#### EXCERPT PROVIDED
==================================================
Stephen Mikkelson, 218-316-3887, stephen.mikkelson@state.mn.us

$100 million in investments account for healthier Sauk River Chain of Lakes; further protection still needed

Recognizing two decades of locally driven partnerships aimed at improving water quality in the Sauk River Chain of Lakes, a new Minnesota Pollution Control Agency (MPCA) report calls for continued work in this complex system of reservoirs and flowages, to address too-high phosphorus levels.

The MPCA report, known as a total maximum daily load (TMDL), establishes the amount of a given pollutant that a water body can accept and still meet water quality standards. This report covers 14 lakes and tributaries that make up the Sauk River chain, including four lakes connected from the south by Eden Valley Creek. Area landowners, lake associations, and soil and water conservation districts have worked diligently to reduce phosphorus loading by nearly 70 percent in this chain of lakes. However, additional reductions are required to meet more recently approved and site-specific water quality standards. This report calls for phosphorus reductions of 30 to 50 percent more in the Sauk River lakes, and about 80 percent in the Eden Valley Creek lakes.
==================================================
#### STATED GOAL A
Please copy out the records, beginning at the line that contains "What do you see at coordinates (534, 1918)" and stopping after the line that contains "center [534, 1918].", and leave the pictures out.
The lake report and the records were gathered from unrelated sources.

#### PROVIDED RECORDS
==================================================
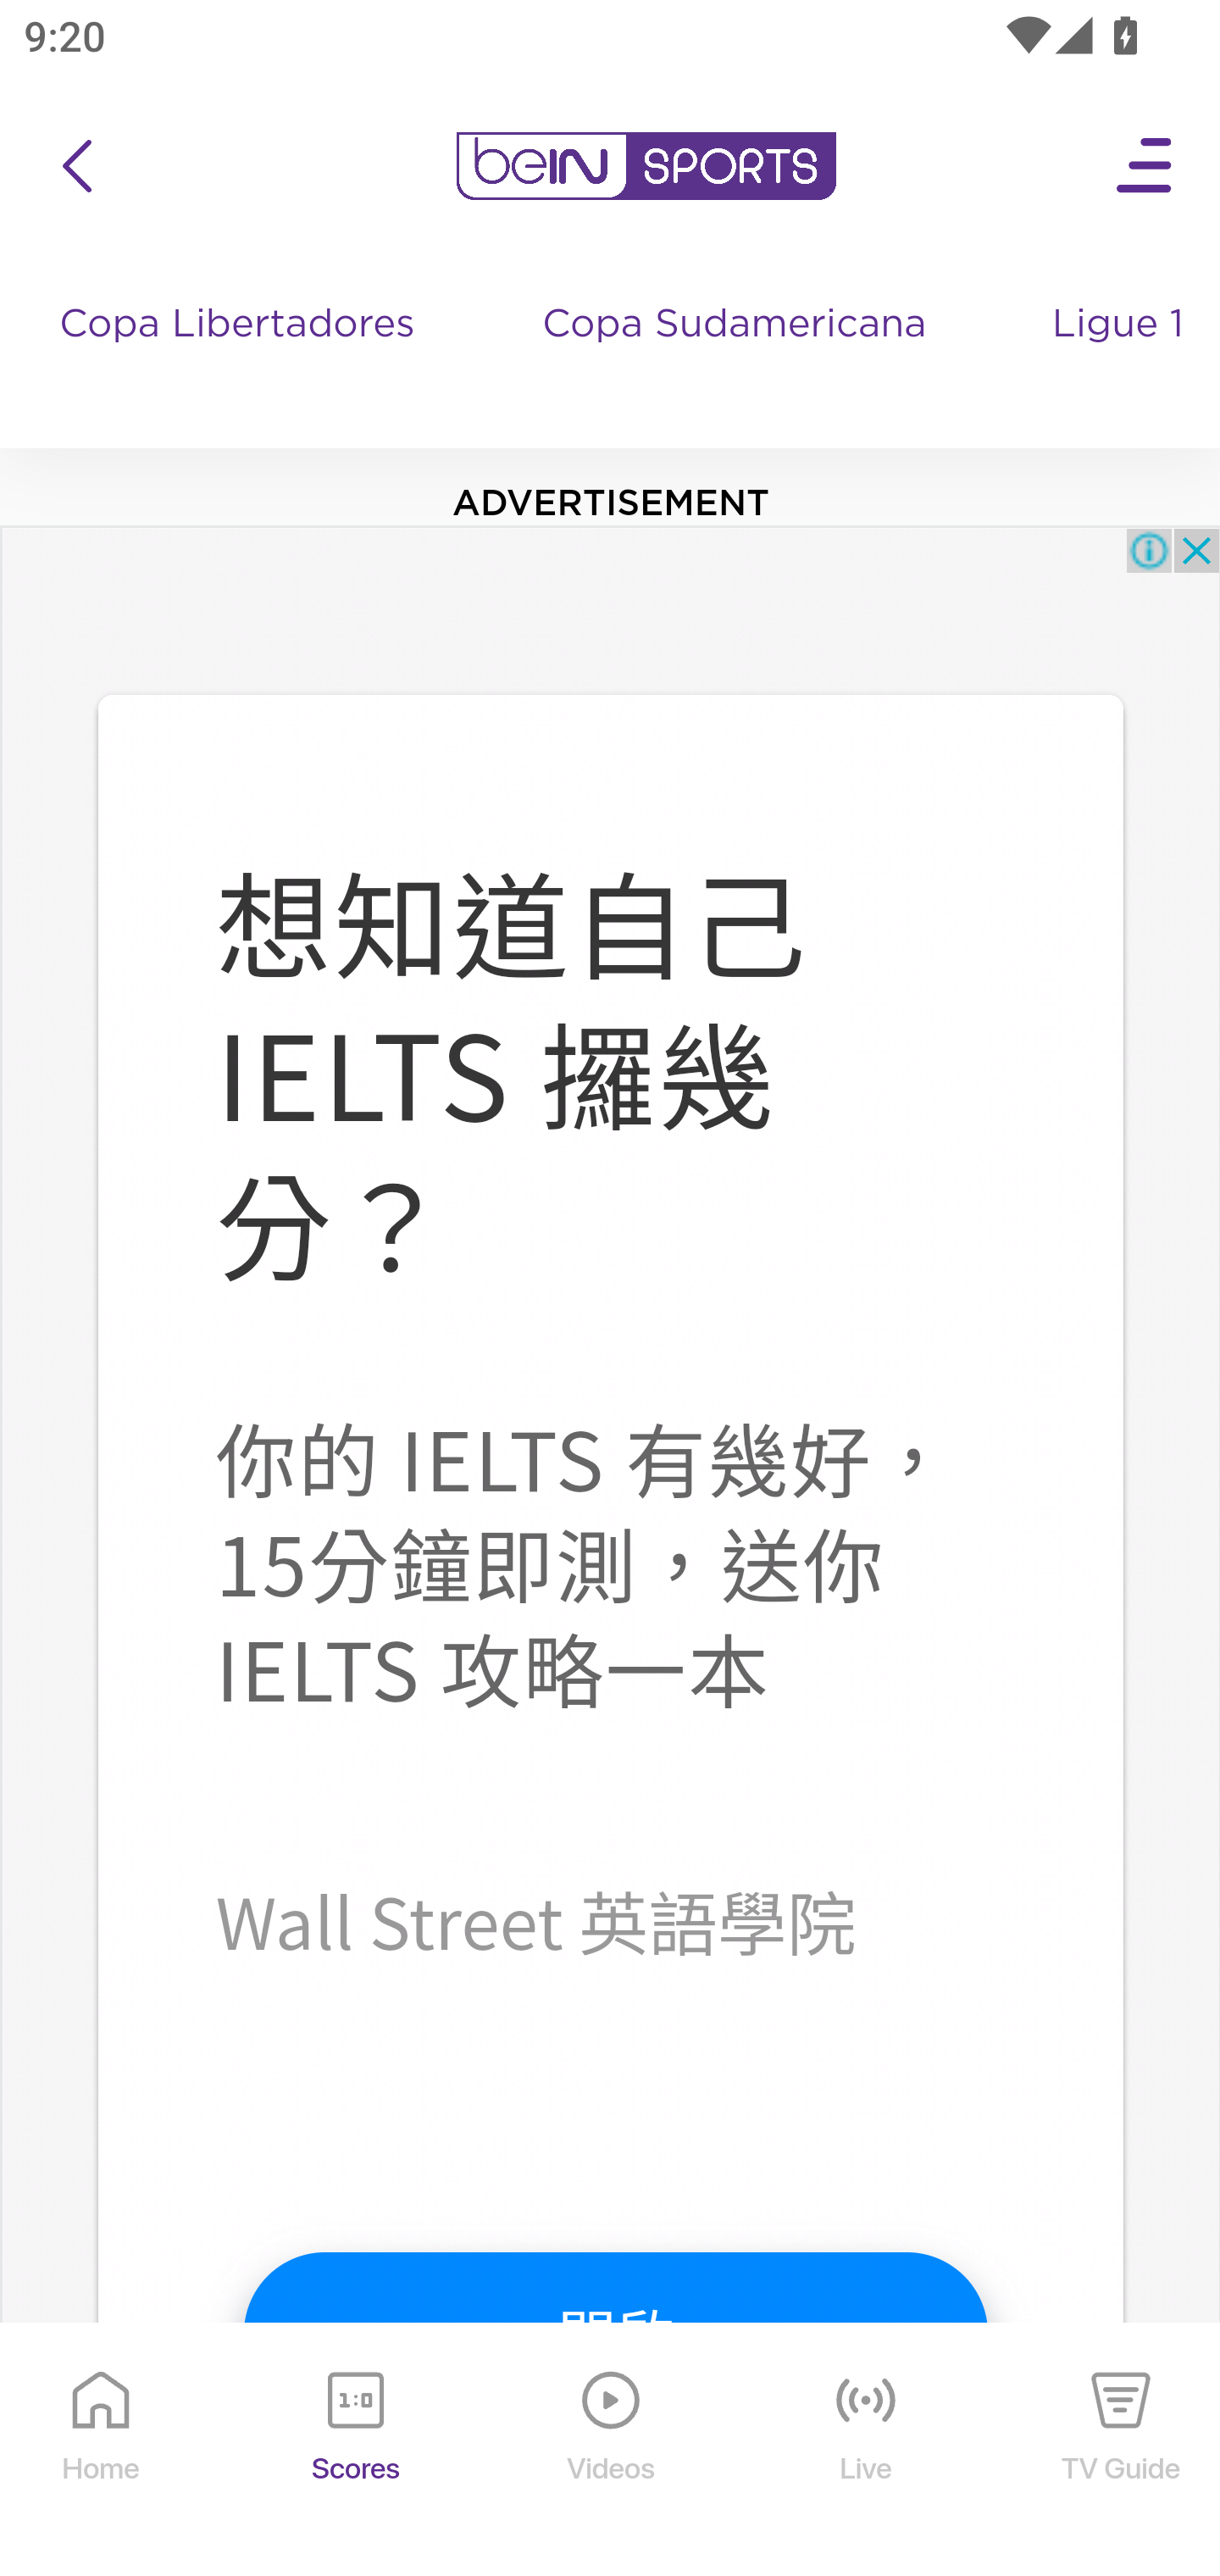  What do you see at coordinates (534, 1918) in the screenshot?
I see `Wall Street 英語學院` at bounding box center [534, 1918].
==================================================
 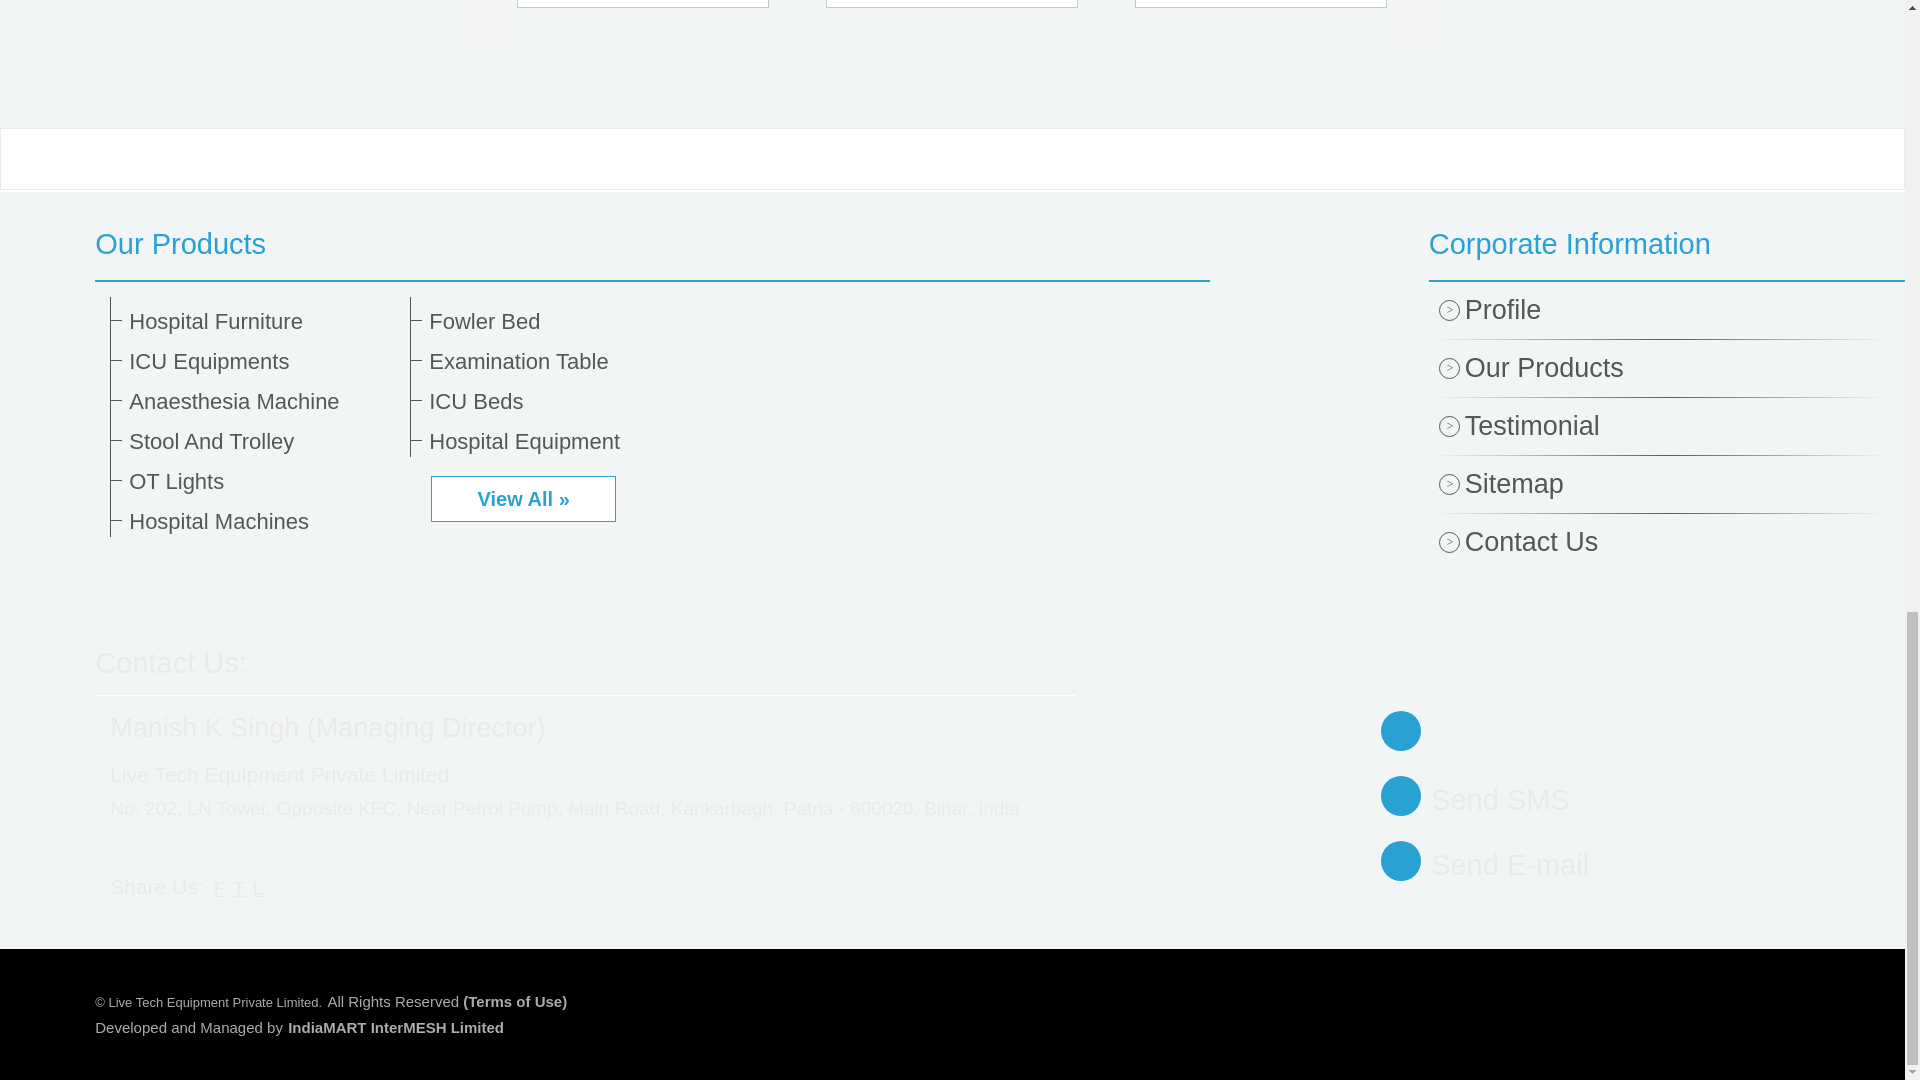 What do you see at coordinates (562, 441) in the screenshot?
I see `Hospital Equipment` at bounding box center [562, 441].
==================================================
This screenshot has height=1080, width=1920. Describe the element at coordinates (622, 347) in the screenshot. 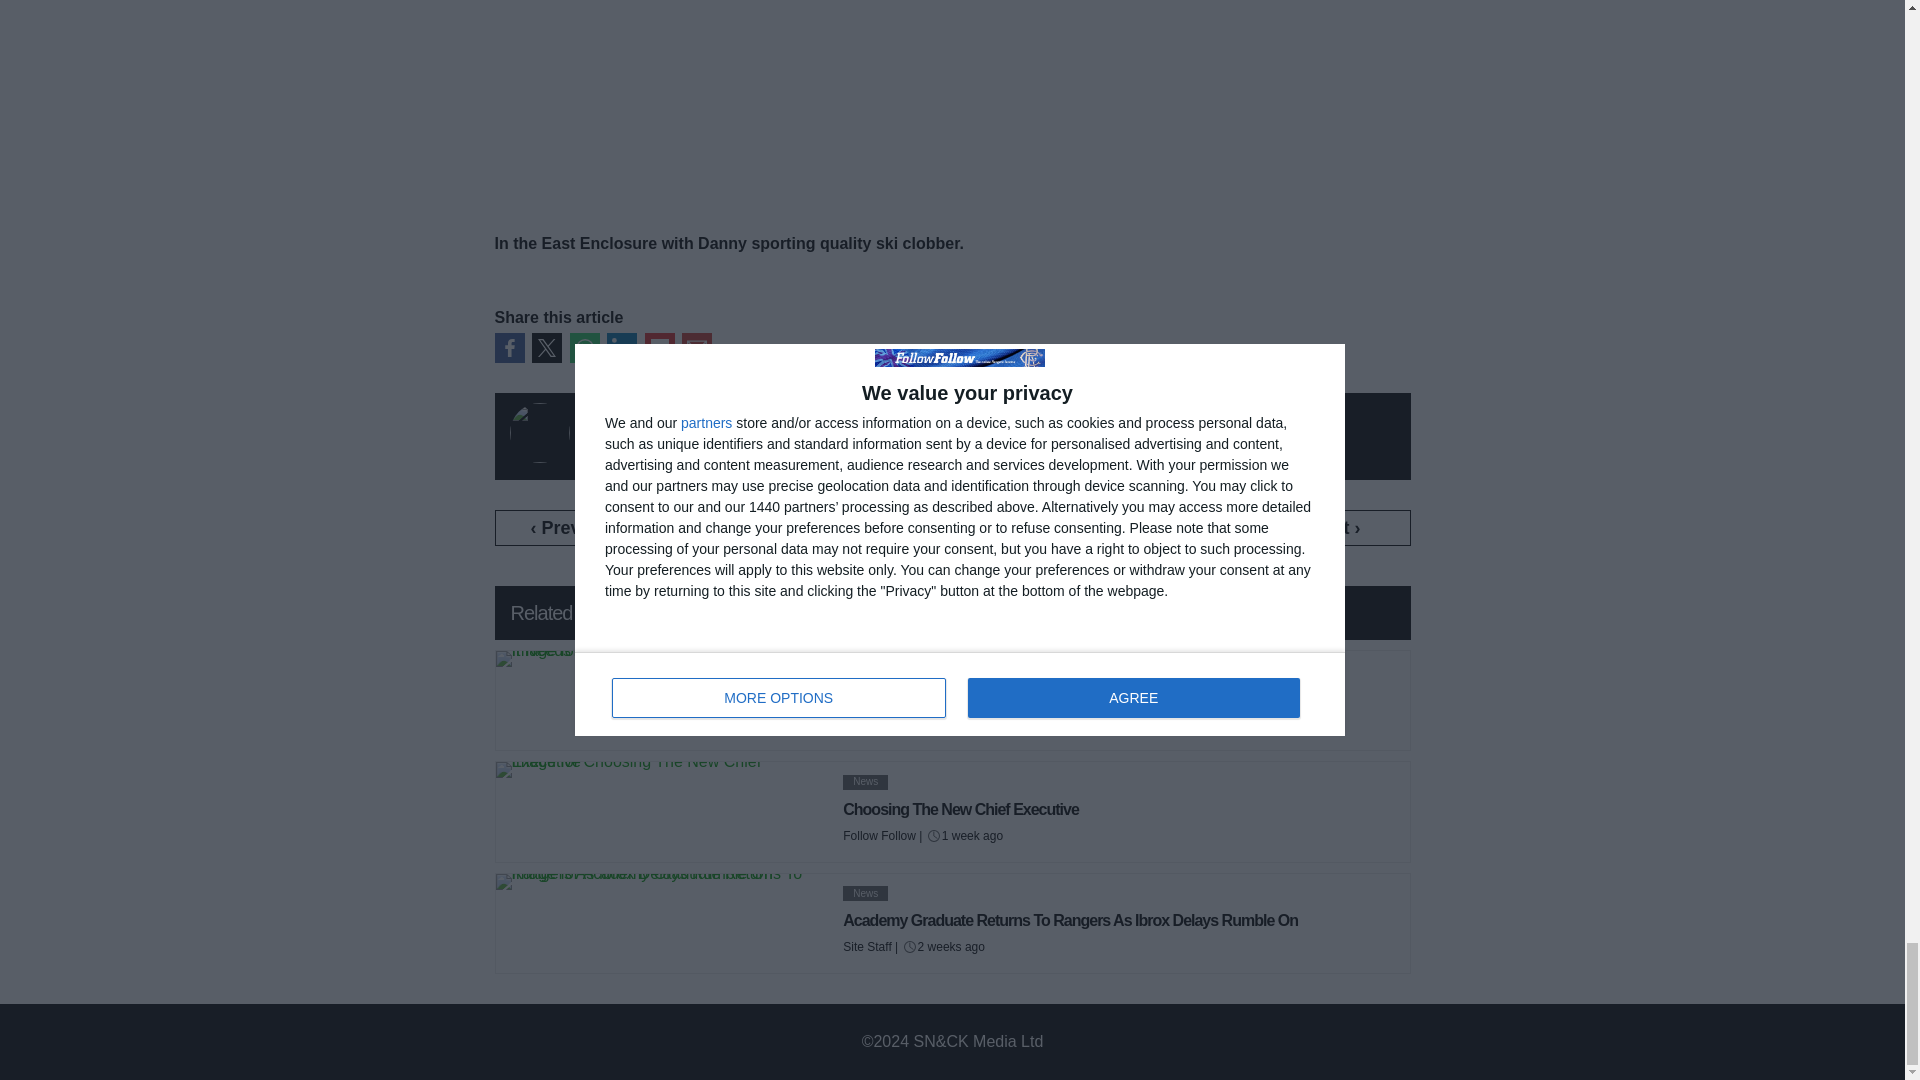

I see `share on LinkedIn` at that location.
==================================================
#### STATED GOAL B
List every group the lake report credits with working to reduce phosphorus loading in the chain of lakes.

#### TASK RESULT A
  What do you see at coordinates (534, 1918) in the screenshot?
I see `Wall Street 英語學院` at bounding box center [534, 1918].

#### TASK RESULT B
- Area landowners
- Lake associations
- Soil and water conservation districts